# Texte à lire:
= = = =
Alors quoi tu fais quand t'a fini ton heure de cours !!! Tu dis aux élèves de ramasser les boulettes de papier, ben oui, t'es trop con toi aussi, tu devrais savoir que la boulette se jette mais qu'elle ne se ramasse jamais. Alors tu hurles !!! VOUS RAMASSEZ VOS BOULEEEEEEETTTTTES!!! S'ils sont décidés, tu peux avoir deux volontaires... Le reste du temps, ils en profitent en sortant pour shooter dedans et les faire valdinguer dans le couloir quand ils ne décident pas de jouer au foot avec ! Gardien de but : devant la porte !
Alors, tu profites du calme enfin revenu, tu te baisses, un peu humiliée quand même, en colère, les joues rouges et tu ramasses les boulettes parce que t'as vraiment pas envie que la dame qui s'occupe du ménage, et qui a fort à faire, se coltine l'épreuve. Et la corbeille à papier déborde....
= = = =
# Matériel source:
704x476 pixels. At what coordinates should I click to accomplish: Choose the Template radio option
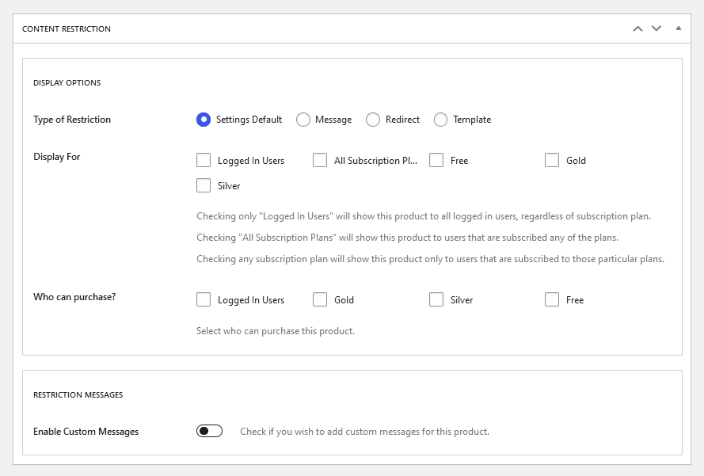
= = = =
# À produire:
Recopiez intégralement le texte sur les boulettes de papier à ramasser après le cours.

# Réponse au problème:
Alors quoi tu fais quand t'a fini ton heure de cours !!! Tu dis aux élèves de ramasser les boulettes de papier, ben oui, t'es trop con toi aussi, tu devrais savoir que la boulette se jette mais qu'elle ne se ramasse jamais. Alors tu hurles !!! VOUS RAMASSEZ VOS BOULEEEEEEETTTTTES!!! S'ils sont décidés, tu peux avoir deux volontaires... Le reste du temps, ils en profitent en sortant pour shooter dedans et les faire valdinguer dans le couloir quand ils ne décident pas de jouer au foot avec ! Gardien de but : devant la porte !
Alors, tu profites du calme enfin revenu, tu te baisses, un peu humiliée quand même, en colère, les joues rouges et tu ramasses les boulettes parce que t'as vraiment pas envie que la dame qui s'occupe du ménage, et qui a fort à faire, se coltine l'épreuve. Et la corbeille à papier déborde....